Eine Frau hält bei einer Demonstration eine große historische Flagge von Belarus.Bild: AP / Dmitri Lovetsky
International
Der Druck auf den autoritären Staatschef Lukaschenko steigt Tag für Tag mehr. Doch er klammert sich weiter an die Macht. Nun will die Opposition noch mehr Arbeiter zu Streiks motivieren - und so den "letzten Diktator Europas" zum Aufgeben zwingen.
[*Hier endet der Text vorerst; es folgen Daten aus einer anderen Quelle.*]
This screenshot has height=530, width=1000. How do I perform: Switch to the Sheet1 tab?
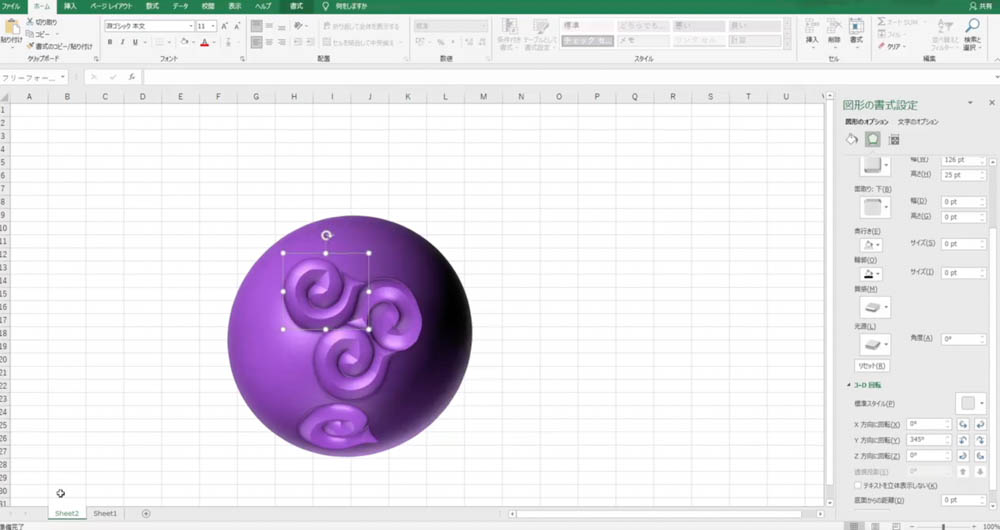[105, 513]
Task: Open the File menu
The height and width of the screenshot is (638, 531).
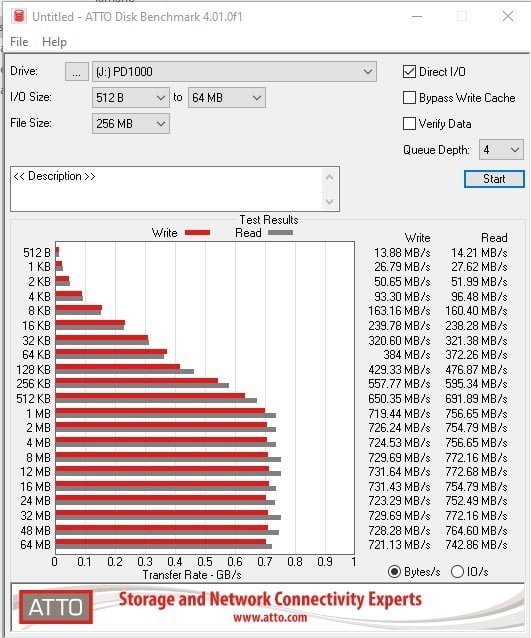Action: [19, 42]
18.08.2020, 08:4318.08.2020, 14:23
Die Opposition in Belarus (Weißrussland) will
angesichts der tagelangen Massenproteste auch die Streiks in der
Ex-Sowjetrepublik ausweiten. Der Ausstand in allen wichtigen
Staatsbetrieben solle so den Machtapparat zum Aufgeben zwingen, sagte
Maria Moros, Wahlkampfleiterin der Oppositionellen Swetlana
Tichanowskaja. "Wir machen der scheidenden Macht begreiflich, dass es kein Zurück geben wird."
Seit mehr als einer Woche gehen landesweit
die Menschen auf die Straßen und fordern den Rücktritt von
Langzeitpräsident Alexander Lukaschenko. Menschen in vielen wichtigen
Betrieben legten bereits ihre Arbeit nieder.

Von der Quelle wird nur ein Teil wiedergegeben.